## Passage to read
-=-=-=-=-
The Rachel Upjohn Building
The Rachel Upjohn Building was designed by architects at Albert Kahn Associates and built in exactly two years by a construction team led by Devon Industrial Group. Private donations, funds from the financial reserves of the U-M Health System, and a $4 million grant from the National Institute of Health’s National Center for Research Resources paid for the building’s construction.
The three-story building has a glass-enclosed entrance lobby, an atrium topped by a massive skylight, and a rear façade made entirely of sheet glass – all designed to bring light into the building throughout the day. The lower level features a 120-seat auditorium and suite of meeting rooms, and opens onto a patio that faces a small forest.
Separate clinical areas for children and adolescents, adults, and substance-abuse patients make up most of the first floor, with 335 offices and outpatient treatment rooms where psychiatrists, psychologists, social workers, nurses, and some primary care clinicians can meet with and treat patients and families. The first-floor also atrium houses a patient and visitor education and resource center funded by the Friends of the University of Michigan Hospitals and Health Centers volunteer group. U-M providers will also be able to provide their expertise to patients around the state of Michigan and beyond, using two telemedicine rooms.
-=-=-=-=-
## What this exercise asks
1/ In the passage on the Rachel Upjohn Building, how many seats does the lower-level auditorium have?
2/ Proceed with the passage on the Rachel Upjohn Building, picking up after its last sentence.
The data below are drawn from a separate source.

## Given material
-=-=-=-=-
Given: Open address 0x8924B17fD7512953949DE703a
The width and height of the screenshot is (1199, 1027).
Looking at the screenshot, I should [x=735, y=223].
-=-=-=-=-
## Responses per task
1/ 120 seats.

2/
The second floor — Depression Center research space — Is devoted entirely to research of depression, bipolar and related illnesses, with laboratories, offices and open areas called “collaboratories” where researches can gather informally to exchange ideas. Soon, a Sleep & Chronophysiology Laboratory will open, with 6 beds for overnight sleep studies. An MRI simulator will be installed, to help patients and research volunteers become accustomed to the experience of being in an MRI before they actually have their scans at University Hospital. Other research features include observation rooms, freezer storage for genetic samples, and computer rooms for scientific data and brain-imaging analysis.
The building is named for Rachel Mary (Upjohn) Meader of Kalamazoo, who with her husband Edwin gave $10 million toward its construction. It’s also named for Mrs. Meader’s grandmother, Rachel Upjohn, who was the first wife of William E. Upjohn, M.D. Dr. Upjohn was a U-M Medical School alumnus in the late 19th century and the inventor of the first pill that dissolved easily in the human body. He co-founded the Upjohn Pharmaceutical company with his brothers.
In addition to the Meaders, notable donors include Phil Jenkins, an Ann Arbor businessman who gave $2 million toward construction and another $2 million toward a Depression Center professorship and research; and Waltraud (Wally) Prechter, who gave $3.5 million to fund the new Heinz C. Prechter Bipolar Genetic Repository, a national research effort to determine the genetics of bipolar disorder.
All three major donors to the building’s missions were motivated by their personal experience: Mrs. Meader’s own lifelong struggle with depression and successful treatment; Mr. Jenkins’ late wife Lyn’s battle against the same disease; and Mrs. Prechter’s tragic loss of her husband Heinz to suicide in 2001, driven by his bipolar disorder.